[Stored records]
= = = =

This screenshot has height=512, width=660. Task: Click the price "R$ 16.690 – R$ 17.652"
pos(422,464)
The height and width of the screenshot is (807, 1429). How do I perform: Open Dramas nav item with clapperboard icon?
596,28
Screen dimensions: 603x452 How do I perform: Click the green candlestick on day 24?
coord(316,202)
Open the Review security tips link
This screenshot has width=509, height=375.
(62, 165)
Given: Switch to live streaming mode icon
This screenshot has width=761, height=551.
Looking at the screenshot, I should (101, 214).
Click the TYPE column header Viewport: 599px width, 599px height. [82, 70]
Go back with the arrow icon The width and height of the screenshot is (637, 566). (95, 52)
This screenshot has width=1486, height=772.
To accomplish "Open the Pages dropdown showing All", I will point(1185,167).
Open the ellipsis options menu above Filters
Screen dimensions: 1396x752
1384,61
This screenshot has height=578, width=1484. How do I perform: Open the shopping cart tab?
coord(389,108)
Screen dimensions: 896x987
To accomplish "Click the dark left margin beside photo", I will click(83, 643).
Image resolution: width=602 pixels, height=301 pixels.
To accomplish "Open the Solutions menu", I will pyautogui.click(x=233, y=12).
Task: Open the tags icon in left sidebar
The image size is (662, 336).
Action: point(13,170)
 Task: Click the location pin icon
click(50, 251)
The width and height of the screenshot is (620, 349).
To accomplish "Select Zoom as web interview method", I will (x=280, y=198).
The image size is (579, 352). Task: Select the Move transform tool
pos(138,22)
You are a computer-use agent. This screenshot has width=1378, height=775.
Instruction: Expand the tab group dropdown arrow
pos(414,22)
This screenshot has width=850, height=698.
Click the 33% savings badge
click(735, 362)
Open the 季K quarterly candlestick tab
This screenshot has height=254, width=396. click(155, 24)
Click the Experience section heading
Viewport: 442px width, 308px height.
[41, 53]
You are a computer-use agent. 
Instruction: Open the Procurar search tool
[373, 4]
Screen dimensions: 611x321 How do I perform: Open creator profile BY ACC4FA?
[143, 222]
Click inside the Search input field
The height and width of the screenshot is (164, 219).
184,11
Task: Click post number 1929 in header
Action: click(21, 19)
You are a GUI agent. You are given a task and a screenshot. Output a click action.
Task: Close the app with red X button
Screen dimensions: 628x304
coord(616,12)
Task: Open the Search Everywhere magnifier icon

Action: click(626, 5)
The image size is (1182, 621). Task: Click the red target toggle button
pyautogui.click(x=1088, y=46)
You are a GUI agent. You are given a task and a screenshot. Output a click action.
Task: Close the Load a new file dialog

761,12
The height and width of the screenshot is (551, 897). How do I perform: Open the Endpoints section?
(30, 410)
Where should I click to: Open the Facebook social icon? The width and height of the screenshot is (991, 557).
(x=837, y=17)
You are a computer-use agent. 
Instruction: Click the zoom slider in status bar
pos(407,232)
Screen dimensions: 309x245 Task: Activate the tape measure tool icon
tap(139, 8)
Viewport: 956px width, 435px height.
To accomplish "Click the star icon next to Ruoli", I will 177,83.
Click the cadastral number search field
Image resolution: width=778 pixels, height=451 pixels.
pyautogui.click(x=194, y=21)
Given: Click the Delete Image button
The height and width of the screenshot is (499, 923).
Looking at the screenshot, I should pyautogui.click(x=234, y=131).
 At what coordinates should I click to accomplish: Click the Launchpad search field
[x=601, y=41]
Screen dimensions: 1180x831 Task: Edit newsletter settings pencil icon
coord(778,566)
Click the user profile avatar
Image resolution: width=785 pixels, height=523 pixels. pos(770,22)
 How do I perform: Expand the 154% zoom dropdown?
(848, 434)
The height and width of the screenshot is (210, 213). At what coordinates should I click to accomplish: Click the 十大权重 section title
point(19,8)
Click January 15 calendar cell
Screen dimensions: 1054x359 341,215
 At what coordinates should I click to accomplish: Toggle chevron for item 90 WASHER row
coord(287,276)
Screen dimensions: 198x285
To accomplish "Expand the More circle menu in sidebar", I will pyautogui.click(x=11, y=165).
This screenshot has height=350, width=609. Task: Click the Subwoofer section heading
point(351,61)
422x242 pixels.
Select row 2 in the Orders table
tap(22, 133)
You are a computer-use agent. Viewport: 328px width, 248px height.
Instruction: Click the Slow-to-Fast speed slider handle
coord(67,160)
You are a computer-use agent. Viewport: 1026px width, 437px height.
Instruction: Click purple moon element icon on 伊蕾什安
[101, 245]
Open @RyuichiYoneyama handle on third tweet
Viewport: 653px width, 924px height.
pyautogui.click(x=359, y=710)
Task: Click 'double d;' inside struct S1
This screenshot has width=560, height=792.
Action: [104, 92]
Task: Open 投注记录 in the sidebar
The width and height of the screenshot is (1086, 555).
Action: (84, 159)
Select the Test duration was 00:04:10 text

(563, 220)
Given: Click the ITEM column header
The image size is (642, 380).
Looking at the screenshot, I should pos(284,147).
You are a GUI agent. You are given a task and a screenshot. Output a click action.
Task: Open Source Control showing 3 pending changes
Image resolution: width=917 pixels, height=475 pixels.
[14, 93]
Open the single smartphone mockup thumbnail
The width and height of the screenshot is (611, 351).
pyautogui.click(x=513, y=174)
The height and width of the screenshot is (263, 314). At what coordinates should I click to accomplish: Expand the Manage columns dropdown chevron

= = = =

● **EXERCISE**: Rewrite the listing from the line that has "The width and height of the screenshot is (620, 349)." through the line that has "[x=601, y=41]", replacing "search field" with "search box" and changing nothing else.

● **THE SOLUTION**:
The width and height of the screenshot is (620, 349).
To accomplish "Select Zoom as web interview method", I will (x=280, y=198).
The image size is (579, 352). Task: Select the Move transform tool
pos(138,22)
You are a computer-use agent. This screenshot has width=1378, height=775.
Instruction: Expand the tab group dropdown arrow
pos(414,22)
This screenshot has width=850, height=698.
Click the 33% savings badge
click(735, 362)
Open the 季K quarterly candlestick tab
This screenshot has height=254, width=396. click(155, 24)
Click the Experience section heading
Viewport: 442px width, 308px height.
[41, 53]
You are a computer-use agent. 
Instruction: Open the Procurar search tool
[373, 4]
Screen dimensions: 611x321 How do I perform: Open creator profile BY ACC4FA?
[143, 222]
Click inside the Search input field
The height and width of the screenshot is (164, 219).
184,11
Task: Click post number 1929 in header
Action: click(21, 19)
You are a GUI agent. You are given a task and a screenshot. Output a click action.
Task: Close the app with red X button
Screen dimensions: 628x304
coord(616,12)
Task: Open the Search Everywhere magnifier icon

Action: click(626, 5)
The image size is (1182, 621). Task: Click the red target toggle button
pyautogui.click(x=1088, y=46)
You are a GUI agent. You are given a task and a screenshot. Output a click action.
Task: Close the Load a new file dialog

761,12
The height and width of the screenshot is (551, 897). How do I perform: Open the Endpoints section?
(30, 410)
Where should I click to: Open the Facebook social icon? The width and height of the screenshot is (991, 557).
(x=837, y=17)
You are a computer-use agent. 
Instruction: Click the zoom slider in status bar
pos(407,232)
Screen dimensions: 309x245 Task: Activate the tape measure tool icon
tap(139, 8)
Viewport: 956px width, 435px height.
To accomplish "Click the star icon next to Ruoli", I will 177,83.
Click the cadastral number search box
Image resolution: width=778 pixels, height=451 pixels.
pyautogui.click(x=194, y=21)
Given: Click the Delete Image button
The height and width of the screenshot is (499, 923).
Looking at the screenshot, I should pyautogui.click(x=234, y=131).
 At what coordinates should I click to accomplish: Click the Launchpad search box
[x=601, y=41]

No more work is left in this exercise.